O
que os bolsonaristas estão chamando de “ativismo judicial” descontrolado nada
mais é do que a defesa de uma política sanitária que nos permita ter vacinas
mais rapidamente. O ministro do Supremo Tribunal Federal (STF) Ricardo
Lewandowski, acolhendo um pedido do partido político Rede, estendeu a validade
de medidas de combate à pandemia, cujo prazo terminaria hoje, 31 de dezembro.
A
mais importante delas é a autorização para que a Anvisa (Agência Nacional de
Vigilância Sanitária) em caráter “excepcional e temporária”, em até 72 horas,
libere a importação e distribuição de vacinas contra a Covid-19 já aprovadas em
agências equivalentes dos Estados Unidos, Europa, China ou Japão.
Com
a aprovação, no Reino Unido, da vacina da AstraZeneca/Oxford, que já estamos
fabricando aqui na Fiocruz, o governo, que apostou nesse imunizante, poderia
iniciar imediatamente a vacinação a nível nacional.
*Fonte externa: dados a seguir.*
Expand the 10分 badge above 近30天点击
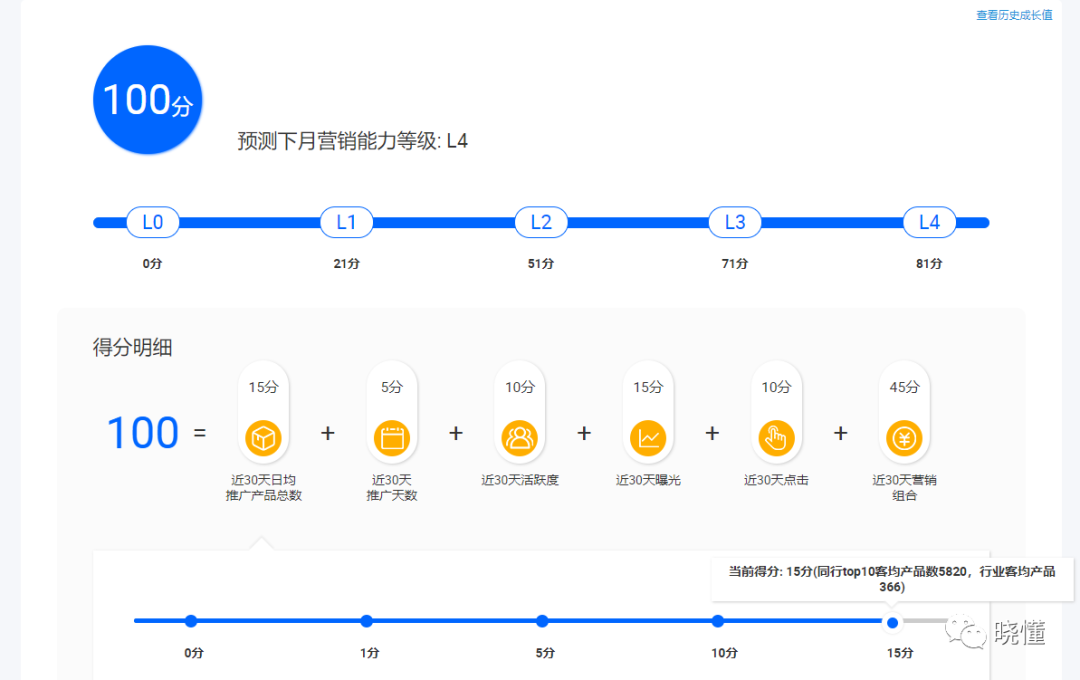This screenshot has width=1080, height=680. coord(776,386)
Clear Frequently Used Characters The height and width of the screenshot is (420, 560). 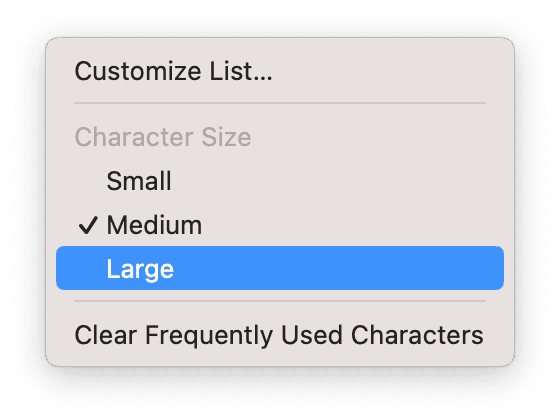[x=280, y=335]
Claro que temos um problema
a mais, ainda não temos seringas nem agulhas. Para infelicidade de Bolsonaro, o
governador João Doria foi precavido e já comprou seringas e agulhas suficientes
para vacinar a população do estado.
Como a quantidade de doses ainda será pequena, o sistema que os ingleses adotarão pode ser uma solução inicial: dar a todos a primeira dose, e só a partir da maior produção, começar a vacinação com a segunda dose. Seria um início emergencial para um problema que se transformou em calamidade pública, embora o presidente Bolsonaro e seus mais próximos assessores não levem em conta suas responsabilidades.
Nas
festas de fim de ano no litoral paulista, Bolsonaro, como de hábito, não está
usando máscara, e provoca aglomeração. O governo, no entanto, confirmando sua
incapacidade de atuação, estava disposto a deixar passar o prazo, o que
atrasaria muito a vacinação já atrasada no país. O governador do Espírito
Santo, Renato Casagrande, também já havia se antecipado à previsível lassidão
do governo, autorizando a compra de vacinas já aprovadas em outras agências
internacionais, dentro do espírito da lei que agora o STF prorrogou em boa
hora.
A
atitude particularmente perversa do presidente Bolsonaro, que ganha prêmios
internacionais por seus atos ligados à corrupção, e se tornou motivo de piadas
pelo mundo, revelou-se mais uma vez no comentário que fez sobre a aprovação do
aborto na Argentina: “Lamento profundamente pelas vidas das crianças
argentinas”.
Não
se ouviu, a não ser superficial e tardiamente, palavras de pesar do presidente
pelos quase 200 mil mortos no Brasil, inclusive crianças, pela incúria do
governo no combate à COVID-19, mas Bolsonaro é capaz de, por motivação
político-religiosa, se intrometer nas decisões do país vizinho. Barbárie, como
classificou o ministro das Relações Exteriores Ernesto Araújo, é defender a
tortura.
A
legalização do aborto até a 14º semana de gravidez, como aprovado agora na
Argentina, pode ser considerada uma política de saúde pública e um avanço no
direito das mulheres pois, segundo a Organização Mundial da Saúde, só um em
cada quatro abortos feitos na América Latina ocorre de maneira segura. Claro
que é assunto delicado, e que comporta várias visões de mundo, mas o fanatismo
religioso não pode estar à frente da emancipação dos cidadãos.
O
que aconteceu recentemente entre nós, quando uma criança de dez anos, abusada
seguidamente pelo tio, teve que chegar ao hospital escondida na mala de um
carro para poder fazer o aborto legal, não é aceitável. Os fanáticos que se
postaram à frente do hospital tentando impedir a realização da cirurgia
autorizada pela Justiça tiveram o incentivo de bolsonaristas seguidores da
ministra Damares, cujos funcionários foram acusados de vazar a informação de
onde seria feita a operação, o que levou os fanáticos religiosos a fazerem suas
manifestações, com ataques morais e até físicos contra os médicos envolvidos na
operação.
Esse mesmo fanatismo faz com que o presidente Jair Bolsonaro insinue que quem tomar vacina contra a COVID-19 pode virar jacaré. Nas redes sociais, há até mesmo loucuras como a afirmação que a vacina interferirá no DNA das pessoas. Todas essas aberrações e o fanatismo religioso acontecem não apenas no Brasil, mas em várias partes do mundo. O que não acontece é um presidente da República dar vazão à divulgação delas.